Pointing data for pages and screens
▬▬▬▬▬▬▬▬▬▬
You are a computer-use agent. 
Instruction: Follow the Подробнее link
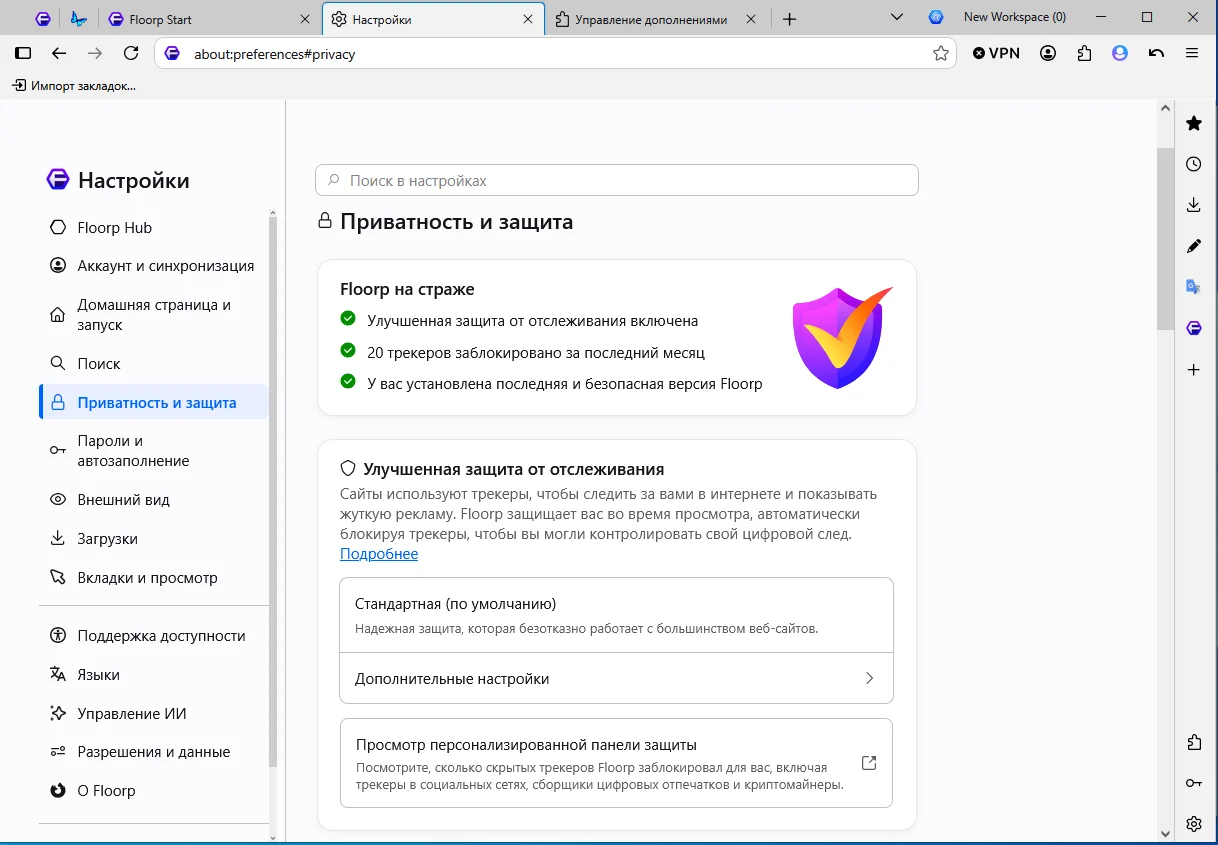pos(379,554)
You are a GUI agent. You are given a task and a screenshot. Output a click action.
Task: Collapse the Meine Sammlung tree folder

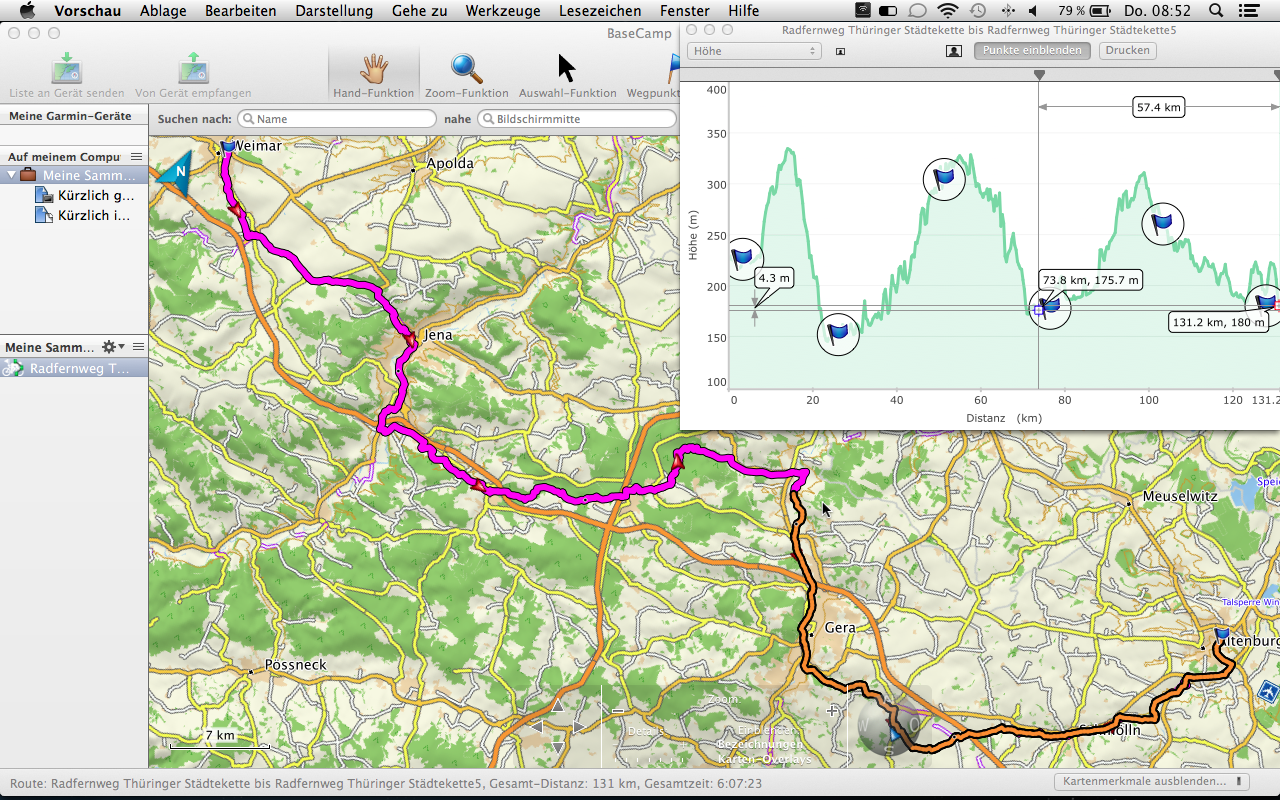pos(12,176)
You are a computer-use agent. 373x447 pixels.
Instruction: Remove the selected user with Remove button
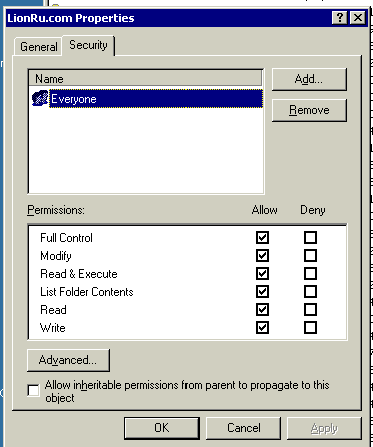click(309, 110)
▬▬▬▬▬▬▬▬▬▬
What is required — Pull out each line of the records above that contains the string "computer".

Finished task —
You are a computer-use agent. 
You are a computer-use agent. 373x447 pixels.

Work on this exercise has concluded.